Qual è stata la molla che ti ha spinto a scrivere questa storia: voglia di evasione, voglia di verità, scommessa con te stessa?
Sicuramente voglia di verità, o per meglio dire, voglia di dimostrare che ciò che appare molto spesso non è. E la verità è un bene assoluto che va sempre ricercato, soprattutto in una società che dà eccessivo valore all’immagine più che al contenuto.
Hai scelto la forma letteraria del romanzo per essere più libera di esprimerti?
Sì, il romanzo lascia all’autore la libertà di raccontare e far dire ai suoi personaggi ciò che vuole, consentendo di far emergere la visione che della realtà ha l’autore. Un altro genere letterario che vorrò sperimentare, se potrò proseguire in questa avventura, è il genere epistolario, molto più intimistico e sicuramente più complesso, ma che reputo assai affascinante.

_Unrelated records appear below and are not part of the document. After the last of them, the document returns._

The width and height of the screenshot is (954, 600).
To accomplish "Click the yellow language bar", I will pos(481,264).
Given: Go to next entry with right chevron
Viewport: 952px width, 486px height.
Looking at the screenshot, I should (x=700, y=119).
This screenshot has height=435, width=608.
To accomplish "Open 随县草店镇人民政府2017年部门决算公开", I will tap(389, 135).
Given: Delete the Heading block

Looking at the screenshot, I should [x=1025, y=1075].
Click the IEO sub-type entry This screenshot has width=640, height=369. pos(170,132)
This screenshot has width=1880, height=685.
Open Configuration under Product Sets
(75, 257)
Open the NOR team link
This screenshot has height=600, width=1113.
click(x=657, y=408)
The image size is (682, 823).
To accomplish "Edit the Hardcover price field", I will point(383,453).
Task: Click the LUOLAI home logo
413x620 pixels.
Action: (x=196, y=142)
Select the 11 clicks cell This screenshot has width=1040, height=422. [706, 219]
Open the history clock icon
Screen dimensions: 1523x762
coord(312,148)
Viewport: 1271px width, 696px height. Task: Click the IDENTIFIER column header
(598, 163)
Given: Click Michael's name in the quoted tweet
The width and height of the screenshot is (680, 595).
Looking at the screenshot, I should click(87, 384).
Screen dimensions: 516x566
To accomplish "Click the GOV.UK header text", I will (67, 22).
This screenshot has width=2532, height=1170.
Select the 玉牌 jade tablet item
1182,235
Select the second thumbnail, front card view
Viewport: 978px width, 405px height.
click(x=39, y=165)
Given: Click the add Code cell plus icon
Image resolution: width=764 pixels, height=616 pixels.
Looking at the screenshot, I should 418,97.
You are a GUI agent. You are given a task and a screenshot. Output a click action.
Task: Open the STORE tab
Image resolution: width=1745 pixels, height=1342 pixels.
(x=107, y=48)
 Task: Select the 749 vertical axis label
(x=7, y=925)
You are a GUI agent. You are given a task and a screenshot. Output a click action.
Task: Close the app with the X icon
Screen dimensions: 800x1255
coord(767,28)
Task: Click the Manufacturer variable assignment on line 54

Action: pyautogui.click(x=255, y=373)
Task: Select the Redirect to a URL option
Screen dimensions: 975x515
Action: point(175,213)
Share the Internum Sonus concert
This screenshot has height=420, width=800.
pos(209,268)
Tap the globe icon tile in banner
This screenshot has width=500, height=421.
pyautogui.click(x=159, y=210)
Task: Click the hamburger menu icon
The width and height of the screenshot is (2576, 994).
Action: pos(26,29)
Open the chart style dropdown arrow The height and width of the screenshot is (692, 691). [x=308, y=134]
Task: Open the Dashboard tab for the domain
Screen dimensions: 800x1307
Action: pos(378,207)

Quanto l’operatività professionale nel corso della carriera ha arricchito questa storia.
I miei ormai 33 anni di professione certamente costituiscono una variopinta scatola dei ricordi da cui attingere a piene mani, ma non scrivo mai di fatti realmente accaduti bensì di eventi verosimili. Questo perché bisogna portare sempre rispetto alle persone reali e ai loro familiari. Lo ritengo un obbligo morale. Perché hai scelto di raccontare una spy story partendo dal gioco degli scacchi? C’è un’assonanza tra la sfida sportiva mentale di due giocatori e quella tra autore e lettore?
C’è un’assonanza, ma non tra autore e lettore, bensì tra il gioco degli scacchi che è espressione di strategie mentali, e le indagini che sono esercizio di intelligenza nel senso letterale della parola: “intelligentia” da “inter- ligere” ossia scegliere tra più soluzioni quella giusta, quindi tra più piste investigative arrivare a trovare il vero omicida.
In Italia da anni il romanzo giallo e noir è diventato il genere della denuncia sociale, così molti cronisti che non trovano spazio nelle testate giornalistiche per esprimere il proprio dissenso si ‘sfogano’ nelle architetture narrative della fiction. Il che significa che abbiamo guadagnato bravi romanzieri ma abbiamo perso bravi cronisti. Sei d’accordo su questa analisi?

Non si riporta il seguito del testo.